• [Data entries]
┄┄┄┄┄┄┄┄┄┄
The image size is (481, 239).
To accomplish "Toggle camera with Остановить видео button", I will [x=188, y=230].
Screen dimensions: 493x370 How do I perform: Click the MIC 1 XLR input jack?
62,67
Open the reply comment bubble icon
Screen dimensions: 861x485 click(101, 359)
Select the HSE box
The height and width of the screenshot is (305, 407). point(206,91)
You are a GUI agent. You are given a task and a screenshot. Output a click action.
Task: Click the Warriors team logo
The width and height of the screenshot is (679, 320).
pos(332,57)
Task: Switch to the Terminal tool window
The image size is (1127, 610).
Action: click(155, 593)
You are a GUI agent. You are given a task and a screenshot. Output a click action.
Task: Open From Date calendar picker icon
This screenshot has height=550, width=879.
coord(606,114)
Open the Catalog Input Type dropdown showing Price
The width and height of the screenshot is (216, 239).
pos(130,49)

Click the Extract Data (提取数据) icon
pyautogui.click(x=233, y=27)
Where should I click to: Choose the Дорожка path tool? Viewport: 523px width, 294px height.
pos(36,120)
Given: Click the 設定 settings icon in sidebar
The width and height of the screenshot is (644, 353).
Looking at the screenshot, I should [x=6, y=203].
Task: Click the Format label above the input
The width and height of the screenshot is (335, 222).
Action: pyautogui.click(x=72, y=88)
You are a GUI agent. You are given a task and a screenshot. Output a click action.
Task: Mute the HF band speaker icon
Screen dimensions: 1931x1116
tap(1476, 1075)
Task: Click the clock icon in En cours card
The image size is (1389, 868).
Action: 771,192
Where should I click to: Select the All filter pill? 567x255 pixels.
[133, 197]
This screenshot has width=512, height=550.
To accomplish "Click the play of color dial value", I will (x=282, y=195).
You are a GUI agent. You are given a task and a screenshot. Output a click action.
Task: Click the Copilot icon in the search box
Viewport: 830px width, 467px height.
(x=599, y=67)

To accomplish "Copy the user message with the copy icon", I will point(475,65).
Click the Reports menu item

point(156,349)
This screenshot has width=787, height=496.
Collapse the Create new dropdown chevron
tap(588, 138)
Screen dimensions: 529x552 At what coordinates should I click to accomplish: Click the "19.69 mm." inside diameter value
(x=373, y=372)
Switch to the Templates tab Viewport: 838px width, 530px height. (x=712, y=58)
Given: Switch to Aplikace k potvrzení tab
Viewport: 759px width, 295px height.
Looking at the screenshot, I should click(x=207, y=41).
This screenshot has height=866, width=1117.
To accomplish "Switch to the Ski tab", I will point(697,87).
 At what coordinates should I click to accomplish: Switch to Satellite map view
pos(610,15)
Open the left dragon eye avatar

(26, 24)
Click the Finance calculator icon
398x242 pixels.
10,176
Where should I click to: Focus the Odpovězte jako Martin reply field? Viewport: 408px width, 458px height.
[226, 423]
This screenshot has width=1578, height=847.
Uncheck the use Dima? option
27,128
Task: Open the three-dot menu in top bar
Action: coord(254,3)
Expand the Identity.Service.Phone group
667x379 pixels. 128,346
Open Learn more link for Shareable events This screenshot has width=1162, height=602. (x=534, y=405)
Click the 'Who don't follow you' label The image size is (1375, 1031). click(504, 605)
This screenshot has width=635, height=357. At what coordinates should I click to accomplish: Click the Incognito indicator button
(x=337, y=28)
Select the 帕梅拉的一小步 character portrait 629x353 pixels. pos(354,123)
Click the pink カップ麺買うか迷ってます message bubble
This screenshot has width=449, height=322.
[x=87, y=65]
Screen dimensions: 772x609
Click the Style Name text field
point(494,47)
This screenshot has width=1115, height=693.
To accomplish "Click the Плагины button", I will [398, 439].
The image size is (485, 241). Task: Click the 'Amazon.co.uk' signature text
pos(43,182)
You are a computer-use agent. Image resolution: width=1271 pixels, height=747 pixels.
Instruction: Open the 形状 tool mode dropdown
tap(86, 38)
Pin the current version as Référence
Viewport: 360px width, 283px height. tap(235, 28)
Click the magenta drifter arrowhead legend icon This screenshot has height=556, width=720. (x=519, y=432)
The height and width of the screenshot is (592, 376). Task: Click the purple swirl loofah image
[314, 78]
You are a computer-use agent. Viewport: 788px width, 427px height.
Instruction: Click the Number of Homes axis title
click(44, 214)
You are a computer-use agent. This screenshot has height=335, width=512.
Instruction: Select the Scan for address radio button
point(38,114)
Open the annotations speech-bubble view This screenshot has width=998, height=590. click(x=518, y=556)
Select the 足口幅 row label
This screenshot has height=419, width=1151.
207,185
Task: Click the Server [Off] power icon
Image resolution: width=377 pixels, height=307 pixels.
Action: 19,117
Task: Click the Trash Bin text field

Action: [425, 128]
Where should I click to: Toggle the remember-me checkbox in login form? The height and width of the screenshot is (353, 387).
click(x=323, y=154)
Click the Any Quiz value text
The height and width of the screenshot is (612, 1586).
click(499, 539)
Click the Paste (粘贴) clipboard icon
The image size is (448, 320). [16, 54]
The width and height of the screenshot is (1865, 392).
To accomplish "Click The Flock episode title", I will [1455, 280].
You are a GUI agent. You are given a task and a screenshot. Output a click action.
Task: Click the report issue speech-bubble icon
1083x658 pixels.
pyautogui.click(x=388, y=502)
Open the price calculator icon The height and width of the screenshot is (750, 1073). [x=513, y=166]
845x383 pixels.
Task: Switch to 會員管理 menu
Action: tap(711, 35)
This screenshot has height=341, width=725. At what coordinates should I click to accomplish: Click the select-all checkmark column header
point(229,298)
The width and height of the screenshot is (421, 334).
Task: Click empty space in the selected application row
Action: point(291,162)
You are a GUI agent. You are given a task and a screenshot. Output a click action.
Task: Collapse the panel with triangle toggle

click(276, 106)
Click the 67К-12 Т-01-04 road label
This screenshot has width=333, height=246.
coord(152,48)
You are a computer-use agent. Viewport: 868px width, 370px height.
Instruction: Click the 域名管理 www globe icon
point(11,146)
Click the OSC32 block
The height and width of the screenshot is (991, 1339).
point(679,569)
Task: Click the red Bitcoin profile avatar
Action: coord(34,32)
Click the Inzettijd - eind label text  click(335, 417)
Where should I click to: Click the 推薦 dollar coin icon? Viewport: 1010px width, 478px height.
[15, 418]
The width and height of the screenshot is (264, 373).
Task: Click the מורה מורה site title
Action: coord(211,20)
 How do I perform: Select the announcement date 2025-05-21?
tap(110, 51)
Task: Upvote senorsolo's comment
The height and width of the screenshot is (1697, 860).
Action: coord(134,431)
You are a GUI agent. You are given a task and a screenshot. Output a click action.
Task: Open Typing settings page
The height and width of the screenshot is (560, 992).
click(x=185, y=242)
┄┄┄┄┄┄┄┄┄┄
Print all of the entries exactly as they are written.

• [Solution to the problem]
The image size is (481, 239).
To accomplish "Toggle camera with Остановить видео button", I will [x=188, y=230].
Screen dimensions: 493x370 How do I perform: Click the MIC 1 XLR input jack?
62,67
Open the reply comment bubble icon
Screen dimensions: 861x485 click(101, 359)
Select the HSE box
The height and width of the screenshot is (305, 407). point(206,91)
You are a GUI agent. You are given a task and a screenshot. Output a click action.
Task: Click the Warriors team logo
The width and height of the screenshot is (679, 320).
pos(332,57)
Task: Switch to the Terminal tool window
The image size is (1127, 610).
Action: click(155, 593)
You are a GUI agent. You are given a task and a screenshot. Output a click action.
Task: Open From Date calendar picker icon
This screenshot has height=550, width=879.
coord(606,114)
Open the Catalog Input Type dropdown showing Price
The width and height of the screenshot is (216, 239).
pos(130,49)

Click the Extract Data (提取数据) icon
pyautogui.click(x=233, y=27)
Where should I click to: Choose the Дорожка path tool? Viewport: 523px width, 294px height.
pos(36,120)
Given: Click the 設定 settings icon in sidebar
The width and height of the screenshot is (644, 353).
Looking at the screenshot, I should [x=6, y=203].
Task: Click the Format label above the input
The width and height of the screenshot is (335, 222).
Action: pyautogui.click(x=72, y=88)
You are a GUI agent. You are given a task and a screenshot. Output a click action.
Task: Mute the HF band speaker icon
Screen dimensions: 1931x1116
tap(1476, 1075)
Task: Click the clock icon in En cours card
The image size is (1389, 868).
Action: 771,192
Where should I click to: Select the All filter pill? 567x255 pixels.
[133, 197]
This screenshot has width=512, height=550.
To accomplish "Click the play of color dial value", I will (x=282, y=195).
You are a GUI agent. You are given a task and a screenshot. Output a click action.
Task: Click the Copilot icon in the search box
Viewport: 830px width, 467px height.
(x=599, y=67)

To accomplish "Copy the user message with the copy icon", I will point(475,65).
Click the Reports menu item

point(156,349)
This screenshot has width=787, height=496.
Collapse the Create new dropdown chevron
tap(588, 138)
Screen dimensions: 529x552 At what coordinates should I click to accomplish: Click the "19.69 mm." inside diameter value
(x=373, y=372)
Switch to the Templates tab Viewport: 838px width, 530px height. (x=712, y=58)
Given: Switch to Aplikace k potvrzení tab
Viewport: 759px width, 295px height.
Looking at the screenshot, I should click(x=207, y=41).
This screenshot has height=866, width=1117.
To accomplish "Switch to the Ski tab", I will point(697,87).
 At what coordinates should I click to accomplish: Switch to Satellite map view
pos(610,15)
Open the left dragon eye avatar

(26, 24)
Click the Finance calculator icon
398x242 pixels.
10,176
Where should I click to: Focus the Odpovězte jako Martin reply field? Viewport: 408px width, 458px height.
[226, 423]
This screenshot has width=1578, height=847.
Uncheck the use Dima? option
27,128
Task: Open the three-dot menu in top bar
Action: coord(254,3)
Expand the Identity.Service.Phone group
667x379 pixels. 128,346
Open Learn more link for Shareable events This screenshot has width=1162, height=602. (x=534, y=405)
Click the 'Who don't follow you' label The image size is (1375, 1031). click(504, 605)
This screenshot has width=635, height=357. At what coordinates should I click to accomplish: Click the Incognito indicator button
(x=337, y=28)
Select the 帕梅拉的一小步 character portrait 629x353 pixels. pos(354,123)
Click the pink カップ麺買うか迷ってます message bubble
This screenshot has width=449, height=322.
[x=87, y=65]
Screen dimensions: 772x609
Click the Style Name text field
point(494,47)
This screenshot has width=1115, height=693.
To accomplish "Click the Плагины button", I will [398, 439].
The image size is (485, 241). Task: Click the 'Amazon.co.uk' signature text
pos(43,182)
You are a computer-use agent. Image resolution: width=1271 pixels, height=747 pixels.
Instruction: Open the 形状 tool mode dropdown
tap(86, 38)
Pin the current version as Référence
Viewport: 360px width, 283px height. tap(235, 28)
Click the magenta drifter arrowhead legend icon This screenshot has height=556, width=720. (x=519, y=432)
The height and width of the screenshot is (592, 376). Task: Click the purple swirl loofah image
[314, 78]
You are a computer-use agent. Viewport: 788px width, 427px height.
Instruction: Click the Number of Homes axis title
click(44, 214)
You are a computer-use agent. This screenshot has height=335, width=512.
Instruction: Select the Scan for address radio button
point(38,114)
Open the annotations speech-bubble view This screenshot has width=998, height=590. click(x=518, y=556)
Select the 足口幅 row label
This screenshot has height=419, width=1151.
207,185
Task: Click the Server [Off] power icon
Image resolution: width=377 pixels, height=307 pixels.
Action: 19,117
Task: Click the Trash Bin text field

Action: [425, 128]
Where should I click to: Toggle the remember-me checkbox in login form? The height and width of the screenshot is (353, 387).
click(x=323, y=154)
Click the Any Quiz value text
The height and width of the screenshot is (612, 1586).
click(499, 539)
Click the Paste (粘贴) clipboard icon
The image size is (448, 320). [16, 54]
The width and height of the screenshot is (1865, 392).
To accomplish "Click The Flock episode title", I will [1455, 280].
You are a GUI agent. You are given a task and a screenshot. Output a click action.
Task: Click the report issue speech-bubble icon
1083x658 pixels.
pyautogui.click(x=388, y=502)
Open the price calculator icon The height and width of the screenshot is (750, 1073). [x=513, y=166]
845x383 pixels.
Task: Switch to 會員管理 menu
Action: tap(711, 35)
This screenshot has height=341, width=725. At what coordinates should I click to accomplish: Click the select-all checkmark column header
point(229,298)
The width and height of the screenshot is (421, 334).
Task: Click empty space in the selected application row
Action: point(291,162)
You are a GUI agent. You are given a task and a screenshot. Output a click action.
Task: Collapse the panel with triangle toggle

click(276, 106)
Click the 67К-12 Т-01-04 road label
This screenshot has width=333, height=246.
coord(152,48)
You are a computer-use agent. Viewport: 868px width, 370px height.
Instruction: Click the 域名管理 www globe icon
point(11,146)
Click the OSC32 block
The height and width of the screenshot is (991, 1339).
point(679,569)
Task: Click the red Bitcoin profile avatar
Action: coord(34,32)
Click the Inzettijd - eind label text  click(335, 417)
Where should I click to: Click the 推薦 dollar coin icon? Viewport: 1010px width, 478px height.
[15, 418]
The width and height of the screenshot is (264, 373).
Task: Click the מורה מורה site title
Action: coord(211,20)
 How do I perform: Select the announcement date 2025-05-21?
tap(110, 51)
Task: Upvote senorsolo's comment
The height and width of the screenshot is (1697, 860).
Action: coord(134,431)
You are a GUI agent. You are given a task and a screenshot. Output a click action.
Task: Open Typing settings page
The height and width of the screenshot is (560, 992).
click(x=185, y=242)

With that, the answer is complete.